Quick video interview with Elizabeth Miller: A panellist at the STA’s April conference.

Arranged by STA Board Member Gerry Celaya, Elizabeth’s a perfect panellist for the second STA Technicals to Trading Systems Conference in London on the 16th April 2024 (also available virtually). The theme this year is: ‘From Classic Charting to AI Developments’, which is where this speaker can certainly hold her own. A veteran of the industry, who remembers drawing charts by hand with a pencil on sheets of graph paper and who has, over the years, worked with increasingly fast and sophisticated hardware and software. She admits: ‘’it’s amazing how fast things have moved in the last thirty years.’’

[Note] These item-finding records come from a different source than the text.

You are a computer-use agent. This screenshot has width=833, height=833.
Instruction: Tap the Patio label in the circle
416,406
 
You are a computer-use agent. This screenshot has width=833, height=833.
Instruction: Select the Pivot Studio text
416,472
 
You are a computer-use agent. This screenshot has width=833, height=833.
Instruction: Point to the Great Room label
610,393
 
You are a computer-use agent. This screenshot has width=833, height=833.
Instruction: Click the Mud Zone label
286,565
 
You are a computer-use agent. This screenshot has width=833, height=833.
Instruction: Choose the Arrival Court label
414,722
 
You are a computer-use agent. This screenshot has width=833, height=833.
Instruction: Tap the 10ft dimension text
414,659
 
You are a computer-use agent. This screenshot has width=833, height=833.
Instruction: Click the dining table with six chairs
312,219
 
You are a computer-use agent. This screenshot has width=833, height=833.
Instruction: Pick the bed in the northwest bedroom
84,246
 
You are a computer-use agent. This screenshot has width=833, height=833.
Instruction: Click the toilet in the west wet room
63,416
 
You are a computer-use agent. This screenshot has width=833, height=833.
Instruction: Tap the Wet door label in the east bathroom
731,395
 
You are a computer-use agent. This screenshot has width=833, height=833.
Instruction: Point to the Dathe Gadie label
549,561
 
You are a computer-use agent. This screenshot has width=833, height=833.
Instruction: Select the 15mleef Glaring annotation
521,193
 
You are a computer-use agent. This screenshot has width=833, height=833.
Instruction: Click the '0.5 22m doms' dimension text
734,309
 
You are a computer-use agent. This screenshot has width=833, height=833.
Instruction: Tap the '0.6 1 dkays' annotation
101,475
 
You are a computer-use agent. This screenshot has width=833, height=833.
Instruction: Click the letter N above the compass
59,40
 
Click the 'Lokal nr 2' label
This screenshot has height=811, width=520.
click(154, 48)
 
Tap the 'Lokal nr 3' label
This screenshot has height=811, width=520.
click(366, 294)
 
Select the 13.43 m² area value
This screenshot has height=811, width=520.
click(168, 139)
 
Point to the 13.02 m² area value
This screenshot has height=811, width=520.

Today, in her own words, ‘’We buy commodities to make things’’ at Mars, the confectionary giant where she has been leading a team for the last sixteen years. She kicks off by questioning what machine learning is, reminding us that what used to be called Deep Learning has existed since the 1950s. Sounding perhaps a little sceptical at the current enthusiasm for Artificial Intelligence, she stresses that it is ‘’a language model and is no good at math. Moving averages, technical analysis and econometrics count as a type of machine learning and are very old indeed.’’ Take a minute to ponder that.

I loved it when she points out that ‘’when trading live commodities (I’m assuming she doesn’t mean still on the hoof) one runs the risk of someone’s fat finger’’, or what’s likely to be a surprise to many, ‘’what do you do when you have a bad actor?’’ The point is: how does one differentiate between outliers, especially when computers work on the Bayesian principle where, if one hasn’t seen it before, it cannot be.

To the risks pointed out by Elizabeth, I’d also add issues like fake news, bots and the authority to edit and take down stories on social media. I’d also be very careful with data vendors; data is valuable, as we all now know, so why are some firms giving it out for free in chart packages?